● Recorded information:
-- Begin --

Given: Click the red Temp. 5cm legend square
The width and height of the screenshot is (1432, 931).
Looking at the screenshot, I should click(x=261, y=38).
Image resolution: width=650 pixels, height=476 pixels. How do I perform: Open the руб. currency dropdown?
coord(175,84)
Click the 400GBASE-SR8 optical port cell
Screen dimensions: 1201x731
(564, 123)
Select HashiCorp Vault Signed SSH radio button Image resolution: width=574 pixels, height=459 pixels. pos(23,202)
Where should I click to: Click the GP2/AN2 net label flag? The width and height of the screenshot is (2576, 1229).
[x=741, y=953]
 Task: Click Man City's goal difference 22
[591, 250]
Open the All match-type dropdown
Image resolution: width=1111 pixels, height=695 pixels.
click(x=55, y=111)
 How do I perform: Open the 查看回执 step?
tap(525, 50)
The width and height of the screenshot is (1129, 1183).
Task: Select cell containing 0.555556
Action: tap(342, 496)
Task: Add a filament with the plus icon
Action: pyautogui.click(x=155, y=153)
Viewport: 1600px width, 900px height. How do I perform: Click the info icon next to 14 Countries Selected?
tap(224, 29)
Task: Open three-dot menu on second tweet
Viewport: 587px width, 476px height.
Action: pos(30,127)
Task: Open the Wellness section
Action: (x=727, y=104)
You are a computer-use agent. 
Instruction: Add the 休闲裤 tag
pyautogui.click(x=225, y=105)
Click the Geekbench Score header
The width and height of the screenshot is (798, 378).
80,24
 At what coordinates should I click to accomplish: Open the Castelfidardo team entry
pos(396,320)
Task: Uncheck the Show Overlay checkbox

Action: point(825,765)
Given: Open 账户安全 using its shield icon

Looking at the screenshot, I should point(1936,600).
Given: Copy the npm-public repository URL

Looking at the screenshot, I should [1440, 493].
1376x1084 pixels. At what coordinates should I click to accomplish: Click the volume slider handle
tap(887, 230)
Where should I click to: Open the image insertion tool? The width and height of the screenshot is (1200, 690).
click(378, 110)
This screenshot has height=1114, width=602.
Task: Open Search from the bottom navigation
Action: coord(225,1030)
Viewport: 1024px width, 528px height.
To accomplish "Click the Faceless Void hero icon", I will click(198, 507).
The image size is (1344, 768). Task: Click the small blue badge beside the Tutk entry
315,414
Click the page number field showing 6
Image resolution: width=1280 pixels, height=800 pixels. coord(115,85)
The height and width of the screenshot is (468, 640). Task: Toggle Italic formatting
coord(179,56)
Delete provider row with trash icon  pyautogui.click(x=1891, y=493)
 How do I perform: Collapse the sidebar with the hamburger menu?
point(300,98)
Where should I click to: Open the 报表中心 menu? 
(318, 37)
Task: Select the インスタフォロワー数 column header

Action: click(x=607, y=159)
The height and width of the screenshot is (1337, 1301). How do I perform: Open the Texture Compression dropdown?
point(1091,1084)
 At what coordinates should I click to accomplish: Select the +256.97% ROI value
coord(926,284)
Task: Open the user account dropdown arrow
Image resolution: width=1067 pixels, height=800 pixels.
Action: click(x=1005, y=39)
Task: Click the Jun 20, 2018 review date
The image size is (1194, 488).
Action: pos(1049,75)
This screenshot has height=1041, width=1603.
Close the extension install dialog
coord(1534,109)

-- End --

Put every line of the records above into a Markdown table with the columns "No." and "Line." Give each line its own row number and skip the blank lines.

● Solution for this task:
| No. | Line |
|---|---|
| 1 | Given: Click the red Temp. 5cm legend square |
| 2 | The width and height of the screenshot is (1432, 931). |
| 3 | Looking at the screenshot, I should click(x=261, y=38). |
| 4 | Image resolution: width=650 pixels, height=476 pixels. How do I perform: Open the руб. currency dropdown? |
| 5 | coord(175,84) |
| 6 | Click the 400GBASE-SR8 optical port cell |
| 7 | Screen dimensions: 1201x731 |
| 8 | (564, 123) |
| 9 | Select HashiCorp Vault Signed SSH radio button Image resolution: width=574 pixels, height=459 pixels. pos(23,202) |
| 10 | Where should I click to: Click the GP2/AN2 net label flag? The width and height of the screenshot is (2576, 1229). |
| 11 | [x=741, y=953] |
| 12 |  Task: Click Man City's goal difference 22 |
| 13 | [591, 250] |
| 14 | Open the All match-type dropdown |
| 15 | Image resolution: width=1111 pixels, height=695 pixels. |
| 16 | click(x=55, y=111) |
| 17 |  How do I perform: Open the 查看回执 step? |
| 18 | tap(525, 50) |
| 19 | The width and height of the screenshot is (1129, 1183). |
| 20 | Task: Select cell containing 0.555556 |
| 21 | Action: tap(342, 496) |
| 22 | Task: Add a filament with the plus icon |
| 23 | Action: pyautogui.click(x=155, y=153) |
| 24 | Viewport: 1600px width, 900px height. How do I perform: Click the info icon next to 14 Countries Selected? |
| 25 | tap(224, 29) |
| 26 | Task: Open three-dot menu on second tweet |
| 27 | Viewport: 587px width, 476px height. |
| 28 | Action: pos(30,127) |
| 29 | Task: Open the Wellness section |
| 30 | Action: (x=727, y=104) |
| 31 | You are a computer-use agent.  |
| 32 | Instruction: Add the 休闲裤 tag |
| 33 | pyautogui.click(x=225, y=105) |
| 34 | Click the Geekbench Score header |
| 35 | The width and height of the screenshot is (798, 378). |
| 36 | 80,24 |
| 37 |  At what coordinates should I click to accomplish: Open the Castelfidardo team entry |
| 38 | pos(396,320) |
| 39 | Task: Uncheck the Show Overlay checkbox |
| 40 | Action: point(825,765) |
| 41 | Given: Open 账户安全 using its shield icon |
| 42 | Looking at the screenshot, I should point(1936,600). |
| 43 | Given: Copy the npm-public repository URL |
| 44 | Looking at the screenshot, I should [1440, 493]. |
| 45 | 1376x1084 pixels. At what coordinates should I click to accomplish: Click the volume slider handle |
| 46 | tap(887, 230) |
| 47 | Where should I click to: Open the image insertion tool? The width and height of the screenshot is (1200, 690). |
| 48 | click(378, 110) |
| 49 | This screenshot has height=1114, width=602. |
| 50 | Task: Open Search from the bottom navigation |
| 51 | Action: coord(225,1030) |
| 52 | Viewport: 1024px width, 528px height. |
| 53 | To accomplish "Click the Faceless Void hero icon", I will click(198, 507). |
| 54 | The image size is (1344, 768). Task: Click the small blue badge beside the Tutk entry |
| 55 | 315,414 |
| 56 | Click the page number field showing 6 |
| 57 | Image resolution: width=1280 pixels, height=800 pixels. coord(115,85) |
| 58 | The height and width of the screenshot is (468, 640). Task: Toggle Italic formatting |
| 59 | coord(179,56) |
| 60 | Delete provider row with trash icon  pyautogui.click(x=1891, y=493) |
| 61 |  How do I perform: Collapse the sidebar with the hamburger menu? |
| 62 | point(300,98) |
| 63 | Where should I click to: Open the 报表中心 menu?  |
| 64 | (318, 37) |
| 65 | Task: Select the インスタフォロワー数 column header |
| 66 | Action: click(x=607, y=159) |
| 67 | The height and width of the screenshot is (1337, 1301). How do I perform: Open the Texture Compression dropdown? |
| 68 | point(1091,1084) |
| 69 |  At what coordinates should I click to accomplish: Select the +256.97% ROI value |
| 70 | coord(926,284) |
| 71 | Task: Open the user account dropdown arrow |
| 72 | Image resolution: width=1067 pixels, height=800 pixels. |
| 73 | Action: click(x=1005, y=39) |
| 74 | Task: Click the Jun 20, 2018 review date |
| 75 | The image size is (1194, 488). |
| 76 | Action: pos(1049,75) |
| 77 | This screenshot has height=1041, width=1603. |
| 78 | Close the extension install dialog |
| 79 | coord(1534,109) |